Today I turned one-third of a century old. To celebrate, I went to work, found out I’d have two more paid days of work after “post-planning,” bought five reams of printer paper, ate a french toast bagel with cream cheese and opened a bottle of cabernet sauvignon I received as a gift a while back. Good times. I will celebrate my next third-of-a-century on Monday, July 25, 2043.
In my AP Government class, there are two statistics about race and voting that I emphasize. The first is that the average white person is more likely to vote than the average black person. The second is that if the only demographic difference between two people is that one is white and the other is black, the black person is more likely to vote than the white person. These facts are not contradictory because there are many differences in age, income, and other demographic characteristics between the average white person and the average black person.

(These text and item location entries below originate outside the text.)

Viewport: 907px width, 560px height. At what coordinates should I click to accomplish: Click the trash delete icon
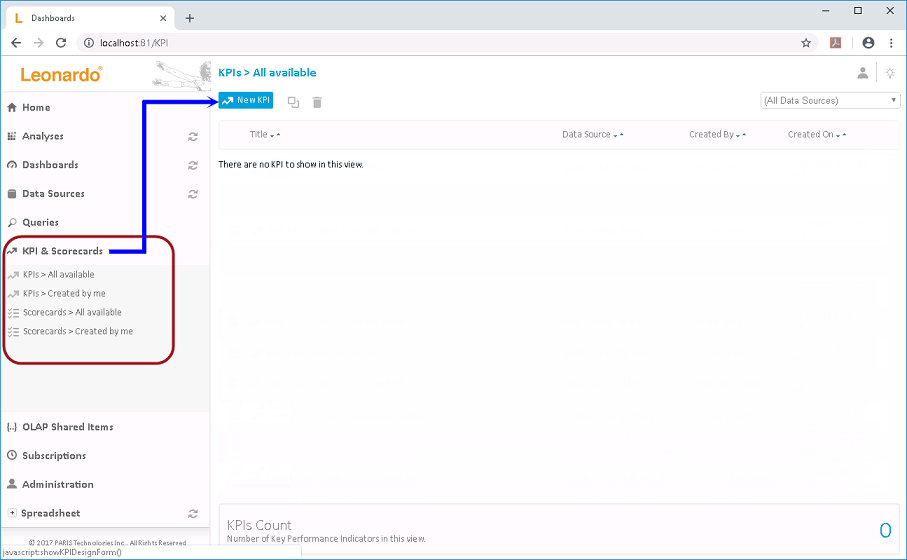click(317, 102)
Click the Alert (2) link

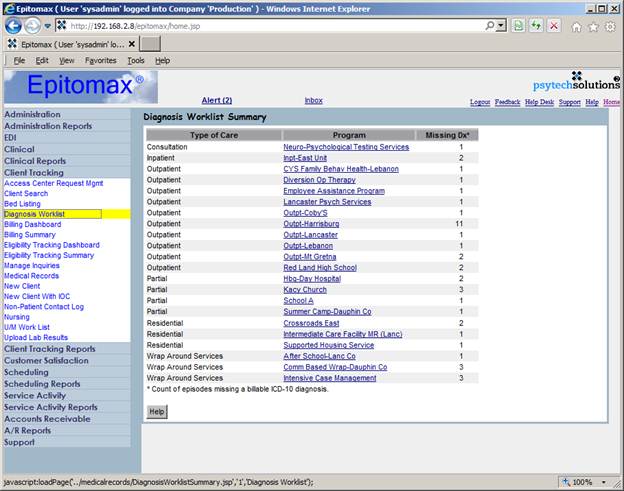point(217,101)
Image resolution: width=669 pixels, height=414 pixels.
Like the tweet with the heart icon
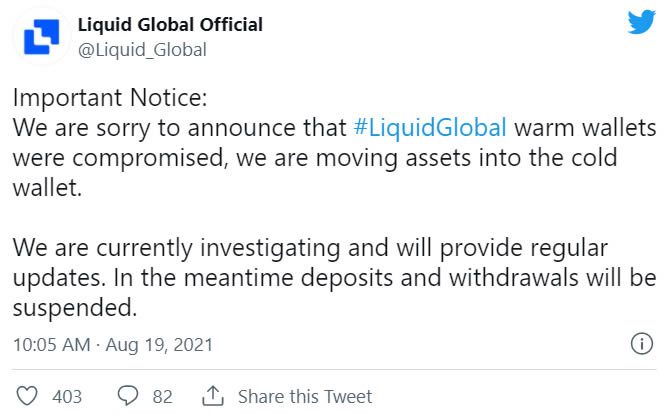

No big whoop.
So, today, my students discovered why I keep bringing these two facts up: because there are test items about it! Go figure. After the fact, one of my black students said that she thought I kept bringing those facts up to try and build up the self-esteem of the black students in the classroom.
My response was, in essence, “I harp on those facts because I want you to get them right on the tests. I don’t care about your self-esteem. There’s a reason it’s called self-esteem. It reflects what you think about yourself.”
I suppose I should have been more tactful in my response, but they seemed to take it as intended. No tears were shed, no ego was bruised.